PNP spokesman slams Holness over housing claims
OPPOSITION spokesman on housing and sustainable living Senator Floyd Morris has dismissed Prime Minister Dr Andrew Holness’s claim that his Administration is the one with the plan to increase housing access for Jamaicans.
During a ground-breaking ceremony for Brookside Estate Housing Development in Spot Valley, St James, last Friday Holness poured cold water on the Opposition’s promise to allocate $1 billion in grants that young, aspiring homeowners can use towards their deposit.
While admitting that the Government still has a way to go in meeting the demand for affordable housing, the prime minister urged aspiring homeowners to closely examine promises made by his party versus the Opposition People’s National Party (PNP), to determine if they are implementable.
“Our housing policy is thoughtful. Our housing policy is not just aspirational, it is practical and realistic. If you really want a house, then this is the housing policy to support — the policy that is comprehensive, the policy that understands the challenges, and the policy that is consistent,” Holness said.
But in a media release on Monday Morris charged that the Holness Administration has failed miserably in providing affordable houses for Jamaicans over the past nine years.
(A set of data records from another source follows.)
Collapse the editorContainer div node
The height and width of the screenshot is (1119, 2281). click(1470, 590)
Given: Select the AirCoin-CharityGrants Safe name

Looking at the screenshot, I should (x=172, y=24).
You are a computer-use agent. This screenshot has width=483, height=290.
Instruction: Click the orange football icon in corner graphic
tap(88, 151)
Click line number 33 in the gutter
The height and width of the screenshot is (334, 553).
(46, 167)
According to Morris, “In 2020 Prime Minister Holness promised to build 70,000 houses over a five-year period, however data is showing that he is nowhere near achieving this target. The Holness Administration has been delivering to the market, on average, 2,300 houses annually over the past nine years. If this is not a failure, I don’t know what else is.”
He added: “The Fiscal Policy Paper of 2025 indicated that the National Housing Trust (NHT) should have completed 15,009 housing units for the fiscal year 2024-25. However, only 2,754 houses were completed.
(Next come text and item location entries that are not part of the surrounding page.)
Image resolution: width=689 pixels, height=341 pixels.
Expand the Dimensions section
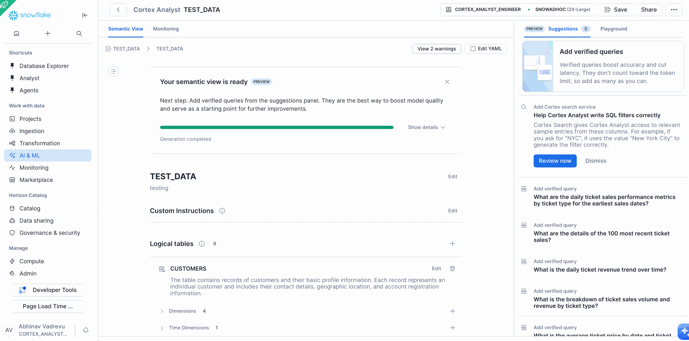[x=162, y=311]
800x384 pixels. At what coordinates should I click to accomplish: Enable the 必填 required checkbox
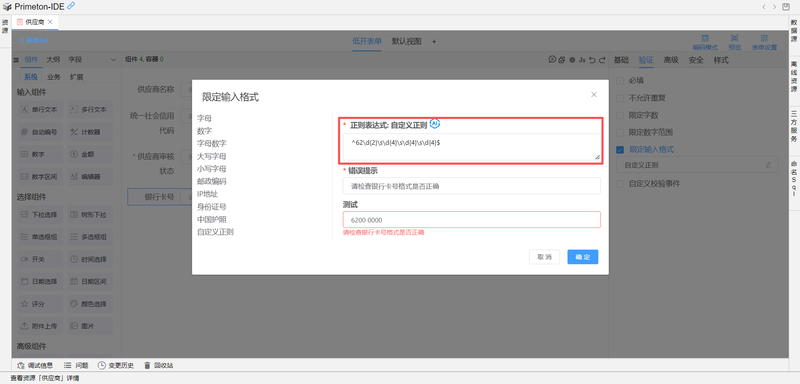[x=620, y=81]
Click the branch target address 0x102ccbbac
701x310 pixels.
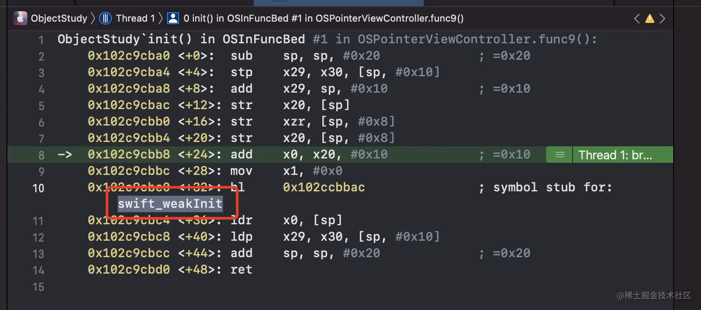point(324,187)
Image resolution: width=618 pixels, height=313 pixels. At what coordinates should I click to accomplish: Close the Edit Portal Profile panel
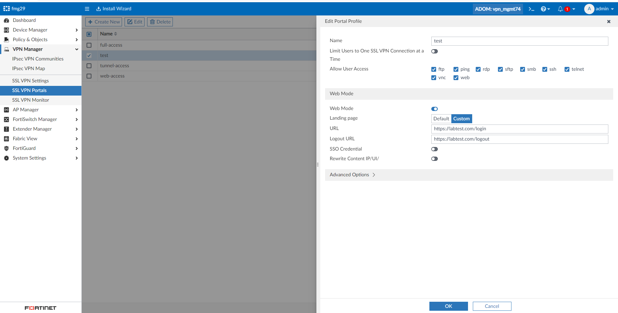pos(609,22)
“Over the past nine years this Government has abandoned the low-income earners who have been contributing to the NHT. Approximately 48 per cent of the contributors to the NHT are individuals earning below $30,000 per week but the Holness Administration has dismally neglected the housing needs of these individuals. Now, because it is an election year, is suddenly talking about the need to build low-income houses.”
Morris charged that the Government is not creating affordable housing solutions.
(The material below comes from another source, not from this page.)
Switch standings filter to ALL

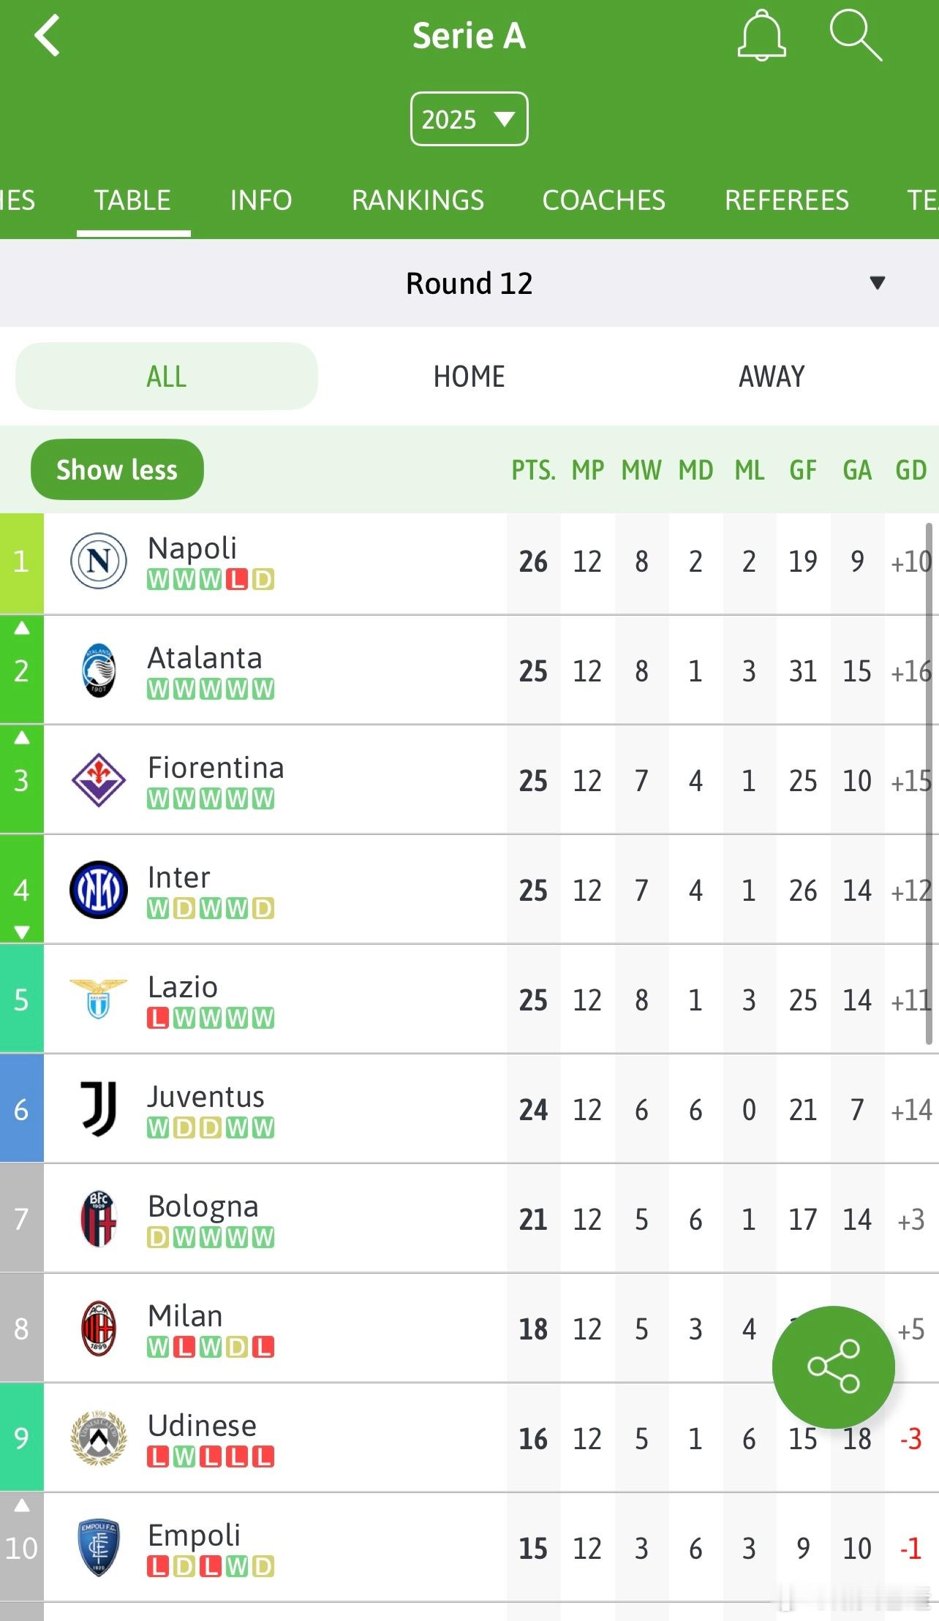coord(167,377)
“Prime Minister Holness’s Administration built houses at Ruthven Towers for $28 million to $38 million, and the development has been bedeviled with all manner of problems. Similarly, through the Housing Agency of Jamaica they have sold housing lots on the market for between $25 and $30 million in a development just above Pines of Karachi. None of these constitute affordable houses,” said Morris.
He argued that when the Portia Simpson Miller-led PNP Administration left office in 2016, a one-bedroom unit was being sold for less than $7 million and a two-bedroom for approximately $12 million.
“However, these prices have increased dramatically under the Holness-led Administration. A one-bedroom is being sold for over $12 million and a two-bedroom for over $18 million. These are out of the reach of ordinary, working class Jamaicans,” said Morris.
He declared his endorsement of the plethora of housing ideas put forward by his party leader, Mark Golding, in the 2025-2026 Budget Debate.
Among the proposals put forward by Golding were an end to the annual extraction of $11.4 billion from the NHT to support the budget, and the construction of 50,000 houses over the next five years.